▸ Problem requirements: Each record below must be written out again in exactly the same form.
[[ Entries shown, beginning ]]
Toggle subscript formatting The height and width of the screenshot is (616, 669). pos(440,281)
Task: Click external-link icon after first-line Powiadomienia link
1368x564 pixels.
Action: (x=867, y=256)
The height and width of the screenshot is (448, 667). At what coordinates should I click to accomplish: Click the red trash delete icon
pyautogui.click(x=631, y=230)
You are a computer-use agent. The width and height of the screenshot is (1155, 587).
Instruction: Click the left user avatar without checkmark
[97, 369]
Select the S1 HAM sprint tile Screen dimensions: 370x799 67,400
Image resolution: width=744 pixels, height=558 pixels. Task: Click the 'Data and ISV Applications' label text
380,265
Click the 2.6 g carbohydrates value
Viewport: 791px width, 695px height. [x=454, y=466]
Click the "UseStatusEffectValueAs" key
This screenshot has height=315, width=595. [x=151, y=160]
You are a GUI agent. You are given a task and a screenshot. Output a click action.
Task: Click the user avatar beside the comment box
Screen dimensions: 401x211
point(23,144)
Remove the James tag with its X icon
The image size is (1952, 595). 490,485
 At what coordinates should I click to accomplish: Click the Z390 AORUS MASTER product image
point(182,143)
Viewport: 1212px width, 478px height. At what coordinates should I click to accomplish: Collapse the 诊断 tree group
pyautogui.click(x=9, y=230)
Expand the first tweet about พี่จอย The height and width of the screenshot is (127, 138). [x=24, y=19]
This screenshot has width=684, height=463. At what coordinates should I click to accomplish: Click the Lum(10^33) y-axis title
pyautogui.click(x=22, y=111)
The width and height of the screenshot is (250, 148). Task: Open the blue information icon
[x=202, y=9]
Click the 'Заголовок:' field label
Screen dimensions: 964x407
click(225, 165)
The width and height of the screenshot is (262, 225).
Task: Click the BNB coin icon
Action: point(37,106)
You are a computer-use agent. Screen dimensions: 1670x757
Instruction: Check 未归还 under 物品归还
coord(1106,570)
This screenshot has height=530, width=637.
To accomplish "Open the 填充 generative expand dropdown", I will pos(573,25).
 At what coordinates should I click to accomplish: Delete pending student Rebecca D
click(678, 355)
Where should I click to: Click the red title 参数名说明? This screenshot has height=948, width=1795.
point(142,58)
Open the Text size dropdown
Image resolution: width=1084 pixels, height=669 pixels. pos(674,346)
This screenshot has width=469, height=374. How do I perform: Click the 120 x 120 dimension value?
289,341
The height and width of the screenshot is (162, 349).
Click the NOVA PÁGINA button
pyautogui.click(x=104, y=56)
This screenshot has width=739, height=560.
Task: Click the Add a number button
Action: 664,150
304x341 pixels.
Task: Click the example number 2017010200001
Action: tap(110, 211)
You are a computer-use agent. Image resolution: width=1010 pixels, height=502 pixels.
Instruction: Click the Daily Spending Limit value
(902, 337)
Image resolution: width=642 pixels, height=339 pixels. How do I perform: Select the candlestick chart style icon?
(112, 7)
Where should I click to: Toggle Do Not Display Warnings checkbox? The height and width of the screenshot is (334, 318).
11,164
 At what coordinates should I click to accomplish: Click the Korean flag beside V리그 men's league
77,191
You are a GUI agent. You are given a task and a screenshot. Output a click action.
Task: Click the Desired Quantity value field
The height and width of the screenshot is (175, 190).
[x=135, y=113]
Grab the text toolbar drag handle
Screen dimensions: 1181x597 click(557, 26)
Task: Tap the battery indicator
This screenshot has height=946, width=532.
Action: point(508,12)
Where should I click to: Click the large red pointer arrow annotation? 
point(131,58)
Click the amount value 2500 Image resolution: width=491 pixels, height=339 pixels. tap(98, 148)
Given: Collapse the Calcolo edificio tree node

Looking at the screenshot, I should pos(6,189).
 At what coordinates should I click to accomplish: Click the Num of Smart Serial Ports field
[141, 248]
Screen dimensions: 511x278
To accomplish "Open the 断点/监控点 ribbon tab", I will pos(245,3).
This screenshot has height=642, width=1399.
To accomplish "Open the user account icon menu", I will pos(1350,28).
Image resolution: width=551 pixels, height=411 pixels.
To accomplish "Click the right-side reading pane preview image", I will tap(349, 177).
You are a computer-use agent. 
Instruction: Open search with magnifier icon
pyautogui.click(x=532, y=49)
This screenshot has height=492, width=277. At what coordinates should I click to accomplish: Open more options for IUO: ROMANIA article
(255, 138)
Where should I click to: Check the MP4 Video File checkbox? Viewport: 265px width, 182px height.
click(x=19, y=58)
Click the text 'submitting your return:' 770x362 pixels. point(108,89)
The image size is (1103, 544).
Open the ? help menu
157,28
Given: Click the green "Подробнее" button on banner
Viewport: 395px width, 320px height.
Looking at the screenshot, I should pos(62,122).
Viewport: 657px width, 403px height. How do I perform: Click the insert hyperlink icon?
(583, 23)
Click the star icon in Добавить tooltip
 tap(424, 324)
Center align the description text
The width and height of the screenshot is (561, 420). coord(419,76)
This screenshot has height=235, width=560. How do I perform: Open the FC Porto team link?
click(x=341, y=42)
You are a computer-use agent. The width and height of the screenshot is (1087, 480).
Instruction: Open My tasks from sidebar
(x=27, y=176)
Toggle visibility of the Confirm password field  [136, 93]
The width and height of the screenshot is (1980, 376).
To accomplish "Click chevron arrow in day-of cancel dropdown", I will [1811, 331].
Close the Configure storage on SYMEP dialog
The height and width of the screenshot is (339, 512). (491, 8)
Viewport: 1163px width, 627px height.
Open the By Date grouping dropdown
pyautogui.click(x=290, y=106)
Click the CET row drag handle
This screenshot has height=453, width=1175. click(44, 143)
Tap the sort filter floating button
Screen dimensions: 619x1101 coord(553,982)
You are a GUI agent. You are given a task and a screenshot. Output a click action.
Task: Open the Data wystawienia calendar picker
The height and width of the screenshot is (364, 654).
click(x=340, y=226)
[[ Entries shown, end ]]
▸ Solution to this task:
Toggle subscript formatting The height and width of the screenshot is (616, 669). pos(440,281)
Task: Click external-link icon after first-line Powiadomienia link
1368x564 pixels.
Action: (x=867, y=256)
The height and width of the screenshot is (448, 667). At what coordinates should I click to accomplish: Click the red trash delete icon
pyautogui.click(x=631, y=230)
You are a computer-use agent. The width and height of the screenshot is (1155, 587).
Instruction: Click the left user avatar without checkmark
[97, 369]
Select the S1 HAM sprint tile Screen dimensions: 370x799 67,400
Image resolution: width=744 pixels, height=558 pixels. Task: Click the 'Data and ISV Applications' label text
380,265
Click the 2.6 g carbohydrates value
Viewport: 791px width, 695px height. [x=454, y=466]
Click the "UseStatusEffectValueAs" key
This screenshot has height=315, width=595. [x=151, y=160]
You are a GUI agent. You are given a task and a screenshot. Output a click action.
Task: Click the user avatar beside the comment box
Screen dimensions: 401x211
point(23,144)
Remove the James tag with its X icon
The image size is (1952, 595). 490,485
 At what coordinates should I click to accomplish: Click the Z390 AORUS MASTER product image
point(182,143)
Viewport: 1212px width, 478px height. At what coordinates should I click to accomplish: Collapse the 诊断 tree group
pyautogui.click(x=9, y=230)
Expand the first tweet about พี่จอย The height and width of the screenshot is (127, 138). [x=24, y=19]
This screenshot has width=684, height=463. At what coordinates should I click to accomplish: Click the Lum(10^33) y-axis title
pyautogui.click(x=22, y=111)
The width and height of the screenshot is (250, 148). Task: Open the blue information icon
[x=202, y=9]
Click the 'Заголовок:' field label
Screen dimensions: 964x407
click(225, 165)
The width and height of the screenshot is (262, 225).
Task: Click the BNB coin icon
Action: point(37,106)
You are a computer-use agent. Screen dimensions: 1670x757
Instruction: Check 未归还 under 物品归还
coord(1106,570)
This screenshot has height=530, width=637.
To accomplish "Open the 填充 generative expand dropdown", I will pos(573,25).
 At what coordinates should I click to accomplish: Delete pending student Rebecca D
click(678, 355)
Where should I click to: Click the red title 参数名说明? This screenshot has height=948, width=1795.
point(142,58)
Open the Text size dropdown
Image resolution: width=1084 pixels, height=669 pixels. pos(674,346)
This screenshot has width=469, height=374. How do I perform: Click the 120 x 120 dimension value?
289,341
The height and width of the screenshot is (162, 349).
Click the NOVA PÁGINA button
pyautogui.click(x=104, y=56)
This screenshot has width=739, height=560.
Task: Click the Add a number button
Action: 664,150
304x341 pixels.
Task: Click the example number 2017010200001
Action: tap(110, 211)
You are a computer-use agent. Image resolution: width=1010 pixels, height=502 pixels.
Instruction: Click the Daily Spending Limit value
(902, 337)
Image resolution: width=642 pixels, height=339 pixels. How do I perform: Select the candlestick chart style icon?
(112, 7)
Where should I click to: Toggle Do Not Display Warnings checkbox? The height and width of the screenshot is (334, 318).
11,164
 At what coordinates should I click to accomplish: Click the Korean flag beside V리그 men's league
77,191
You are a GUI agent. You are given a task and a screenshot. Output a click action.
Task: Click the Desired Quantity value field
The height and width of the screenshot is (175, 190).
[x=135, y=113]
Grab the text toolbar drag handle
Screen dimensions: 1181x597 click(557, 26)
Task: Tap the battery indicator
This screenshot has height=946, width=532.
Action: point(508,12)
Where should I click to: Click the large red pointer arrow annotation? 
point(131,58)
Click the amount value 2500 Image resolution: width=491 pixels, height=339 pixels. tap(98, 148)
Given: Collapse the Calcolo edificio tree node

Looking at the screenshot, I should pos(6,189).
 At what coordinates should I click to accomplish: Click the Num of Smart Serial Ports field
[141, 248]
Screen dimensions: 511x278
To accomplish "Open the 断点/监控点 ribbon tab", I will pos(245,3).
This screenshot has height=642, width=1399.
To accomplish "Open the user account icon menu", I will pos(1350,28).
Image resolution: width=551 pixels, height=411 pixels.
To accomplish "Click the right-side reading pane preview image", I will tap(349, 177).
You are a computer-use agent. 
Instruction: Open search with magnifier icon
pyautogui.click(x=532, y=49)
This screenshot has height=492, width=277. At what coordinates should I click to accomplish: Open more options for IUO: ROMANIA article
(255, 138)
Where should I click to: Check the MP4 Video File checkbox? Viewport: 265px width, 182px height.
click(x=19, y=58)
Click the text 'submitting your return:' 770x362 pixels. point(108,89)
The image size is (1103, 544).
Open the ? help menu
157,28
Given: Click the green "Подробнее" button on banner
Viewport: 395px width, 320px height.
Looking at the screenshot, I should pos(62,122).
Viewport: 657px width, 403px height. How do I perform: Click the insert hyperlink icon?
(583, 23)
Click the star icon in Добавить tooltip
 tap(424, 324)
Center align the description text
The width and height of the screenshot is (561, 420). coord(419,76)
This screenshot has height=235, width=560. How do I perform: Open the FC Porto team link?
click(x=341, y=42)
You are a computer-use agent. The width and height of the screenshot is (1087, 480).
Instruction: Open My tasks from sidebar
(x=27, y=176)
Toggle visibility of the Confirm password field  [136, 93]
The width and height of the screenshot is (1980, 376).
To accomplish "Click chevron arrow in day-of cancel dropdown", I will [1811, 331].
Close the Configure storage on SYMEP dialog
The height and width of the screenshot is (339, 512). (491, 8)
Viewport: 1163px width, 627px height.
Open the By Date grouping dropdown
pyautogui.click(x=290, y=106)
Click the CET row drag handle
This screenshot has height=453, width=1175. click(44, 143)
Tap the sort filter floating button
Screen dimensions: 619x1101 coord(553,982)
You are a GUI agent. You are given a task and a screenshot. Output a click action.
Task: Open the Data wystawienia calendar picker
The height and width of the screenshot is (364, 654).
click(x=340, y=226)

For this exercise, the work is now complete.